The school district closed all of its schools before Hurricane Ian swept through the area, as a safety measure for children and staff, as well as to provide the option of opening 12 campuses as shelters.

“We are grateful to the Lee County EOC team for asking us to intervene in this process and provide food, water, supplies and support. We continue to do so today. We have had food drives, food distribution sites and we will continue to support this community in any way we can,” Bernier said.

Since the landfall of Hurricane Ian, the school district has kept schools closed due to the need for shelter support and storm damage and associated safety risks.
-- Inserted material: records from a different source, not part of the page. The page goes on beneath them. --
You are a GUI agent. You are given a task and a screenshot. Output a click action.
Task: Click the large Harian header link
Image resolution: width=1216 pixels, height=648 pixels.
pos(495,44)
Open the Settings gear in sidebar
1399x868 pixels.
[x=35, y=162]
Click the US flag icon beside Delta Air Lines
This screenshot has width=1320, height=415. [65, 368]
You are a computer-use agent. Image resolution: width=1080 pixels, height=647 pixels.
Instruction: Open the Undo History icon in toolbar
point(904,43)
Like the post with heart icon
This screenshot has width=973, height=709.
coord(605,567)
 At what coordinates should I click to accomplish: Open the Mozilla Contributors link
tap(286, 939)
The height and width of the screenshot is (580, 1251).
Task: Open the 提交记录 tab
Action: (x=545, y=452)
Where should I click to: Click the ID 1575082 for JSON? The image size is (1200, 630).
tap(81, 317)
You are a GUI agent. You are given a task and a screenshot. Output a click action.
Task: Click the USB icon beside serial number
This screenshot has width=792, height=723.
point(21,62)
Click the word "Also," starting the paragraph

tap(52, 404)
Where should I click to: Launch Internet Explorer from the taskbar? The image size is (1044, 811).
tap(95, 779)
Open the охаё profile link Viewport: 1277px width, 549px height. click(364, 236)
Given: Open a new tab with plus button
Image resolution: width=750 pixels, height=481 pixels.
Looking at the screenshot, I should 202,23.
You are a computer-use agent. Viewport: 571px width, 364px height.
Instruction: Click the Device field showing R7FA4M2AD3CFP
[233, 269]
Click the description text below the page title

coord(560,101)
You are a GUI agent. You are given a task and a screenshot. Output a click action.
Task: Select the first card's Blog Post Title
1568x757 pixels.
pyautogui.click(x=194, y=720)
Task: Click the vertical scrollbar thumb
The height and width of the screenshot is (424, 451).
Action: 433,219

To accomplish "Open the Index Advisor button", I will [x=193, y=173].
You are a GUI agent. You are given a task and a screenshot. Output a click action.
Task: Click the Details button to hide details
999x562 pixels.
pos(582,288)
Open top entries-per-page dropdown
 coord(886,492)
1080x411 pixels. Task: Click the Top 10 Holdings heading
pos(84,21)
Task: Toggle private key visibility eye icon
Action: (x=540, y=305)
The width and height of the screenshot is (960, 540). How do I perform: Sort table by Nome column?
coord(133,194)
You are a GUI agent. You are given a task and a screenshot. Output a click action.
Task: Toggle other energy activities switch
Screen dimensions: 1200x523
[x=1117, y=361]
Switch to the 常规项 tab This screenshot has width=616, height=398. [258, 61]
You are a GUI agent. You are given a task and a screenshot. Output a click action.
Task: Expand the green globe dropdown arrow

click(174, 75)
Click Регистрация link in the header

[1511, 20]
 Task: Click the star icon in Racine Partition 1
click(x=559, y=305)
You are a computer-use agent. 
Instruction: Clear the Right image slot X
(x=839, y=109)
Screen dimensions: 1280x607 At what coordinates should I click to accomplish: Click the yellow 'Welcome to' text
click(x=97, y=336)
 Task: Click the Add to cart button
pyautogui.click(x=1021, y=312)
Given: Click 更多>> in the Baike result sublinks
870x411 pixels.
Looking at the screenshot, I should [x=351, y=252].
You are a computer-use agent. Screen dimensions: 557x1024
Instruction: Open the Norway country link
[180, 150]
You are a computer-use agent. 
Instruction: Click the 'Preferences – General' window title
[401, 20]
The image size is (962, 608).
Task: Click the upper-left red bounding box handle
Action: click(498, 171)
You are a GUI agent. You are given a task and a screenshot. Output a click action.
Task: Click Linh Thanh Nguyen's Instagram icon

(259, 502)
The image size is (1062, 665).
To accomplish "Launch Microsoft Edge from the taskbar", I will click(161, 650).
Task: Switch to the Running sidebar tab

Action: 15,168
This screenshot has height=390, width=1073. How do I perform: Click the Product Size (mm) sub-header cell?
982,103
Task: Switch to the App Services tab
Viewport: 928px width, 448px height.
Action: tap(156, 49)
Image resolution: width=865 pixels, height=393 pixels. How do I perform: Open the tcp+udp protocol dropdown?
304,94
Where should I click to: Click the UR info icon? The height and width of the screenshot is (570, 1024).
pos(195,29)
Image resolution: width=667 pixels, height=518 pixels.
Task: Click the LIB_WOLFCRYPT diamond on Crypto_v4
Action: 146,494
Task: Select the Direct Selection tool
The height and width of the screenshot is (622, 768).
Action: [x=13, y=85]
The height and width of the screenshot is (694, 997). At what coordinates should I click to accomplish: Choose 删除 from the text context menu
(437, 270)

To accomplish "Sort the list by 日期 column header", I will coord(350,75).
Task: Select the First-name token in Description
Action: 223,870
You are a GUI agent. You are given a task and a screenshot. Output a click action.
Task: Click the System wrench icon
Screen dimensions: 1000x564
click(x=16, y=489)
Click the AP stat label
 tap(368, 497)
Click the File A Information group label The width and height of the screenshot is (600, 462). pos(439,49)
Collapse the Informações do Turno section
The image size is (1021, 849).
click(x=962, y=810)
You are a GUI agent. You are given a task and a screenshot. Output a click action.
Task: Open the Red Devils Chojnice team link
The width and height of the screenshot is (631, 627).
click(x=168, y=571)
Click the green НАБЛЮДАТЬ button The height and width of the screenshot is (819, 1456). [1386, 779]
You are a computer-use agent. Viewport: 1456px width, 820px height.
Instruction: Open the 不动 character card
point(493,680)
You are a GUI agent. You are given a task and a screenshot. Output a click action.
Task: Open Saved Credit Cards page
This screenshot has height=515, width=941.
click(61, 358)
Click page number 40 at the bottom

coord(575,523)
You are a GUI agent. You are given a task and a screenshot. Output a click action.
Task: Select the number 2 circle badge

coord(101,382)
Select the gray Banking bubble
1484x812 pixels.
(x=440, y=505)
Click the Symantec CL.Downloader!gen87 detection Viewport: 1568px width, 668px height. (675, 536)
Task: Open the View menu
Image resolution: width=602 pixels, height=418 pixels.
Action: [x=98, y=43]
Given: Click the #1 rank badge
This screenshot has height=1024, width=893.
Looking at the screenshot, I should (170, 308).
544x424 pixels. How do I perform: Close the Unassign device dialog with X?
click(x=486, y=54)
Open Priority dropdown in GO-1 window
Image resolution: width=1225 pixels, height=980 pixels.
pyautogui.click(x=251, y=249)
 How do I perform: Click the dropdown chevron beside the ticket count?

“We have worked in partnership over the past nine days with the Governor’s Office, Florida Department of Education, Lee County Emergency Operations Center and our community partners to help heal and to recover from the store and begin the process of reopening our schools,” Bernier said.

As a new resident of Lee County, he said he and his family were proud to see how the community responded to such a devastating event. Bernier said he was equally proud of how their employees — teachers, administrators, support professionals and all staff — responded as well.

“I must thank the members of the EOC Command Team, the Florida Department of Education, and all of my colleagues in all 66 school districts in the state of Florida,” Bernier said. “All responded and offered their support. They have shared plans, knowledge and staff to help us. We are forever and we will be eternally grateful.